EMI loans deemed 'troubled' on day deal closed

A senior credit officer at Citi warned the bank's loans to Terra Firma's 2007 buyout of EMI could be a 'huge loss', and revealed Citi viewed the loans as troubled from the start.

The debt Citi provided to Terra Firma to finance the purchase of EMI were placed in the bank's troubled loans unit the same day Guy Hands completed his takeover of the music publisher, according to testimony from Citi's senior credit officer Ian Cockerill in court Monday.

In August of 2007, Terra Firma bought out EMI using approximately £1.5 billion (€1.7 billion; $2.4 billion) in equity and £2.5 billion of debt supplied by Citi.

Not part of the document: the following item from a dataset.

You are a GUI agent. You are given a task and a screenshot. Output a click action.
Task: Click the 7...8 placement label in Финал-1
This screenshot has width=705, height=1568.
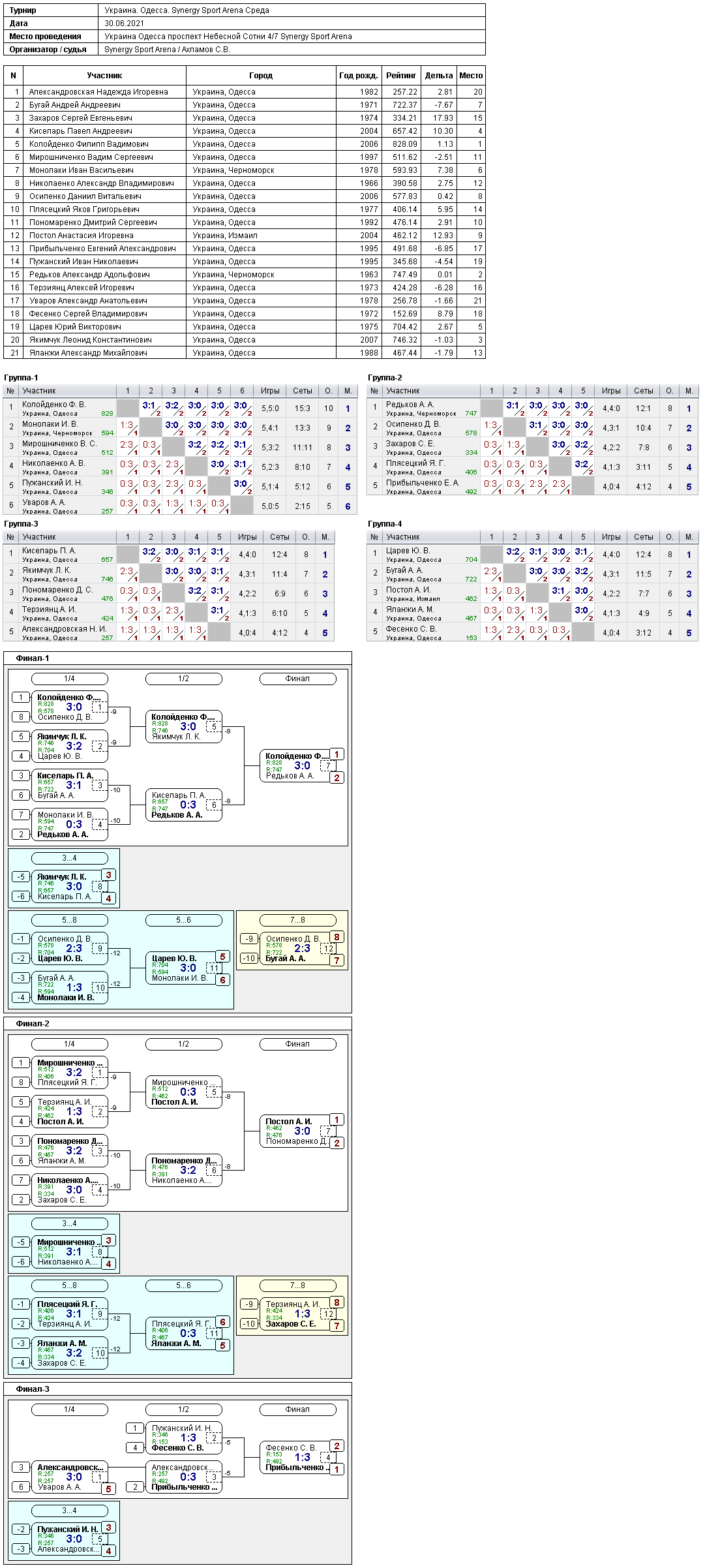click(298, 920)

During Monday's court proceedings, a July 2007 email from Cockerill was shown which expressed concern over the bank extending the terms of its £2.5 billion loan to Terra Firma, according to the hearing transcript. “Oh dear, oh dear! These must be very valuable relationships for us to have extended again. I can see us taking a huge loss on this deal”, Cockerill wrote in the email.

Cockerill testified that as early as June 2008 Citigroup began writing down the value of its loans to EMI. Citi valuing EMI as worth less than its debt would have meant Terra Firma's equity stake was worthless.

Terra Firma is suing Citi for damages, claiming it made its bid EMI only after Citi banker David Wormsley misled Terra Firma chief executive officer Guy Hands to believe that Cerberus Capital Management was still bidding for EMI, when the firm had already dropped out of the bidding. The jury's deliberations are expected to begin this week.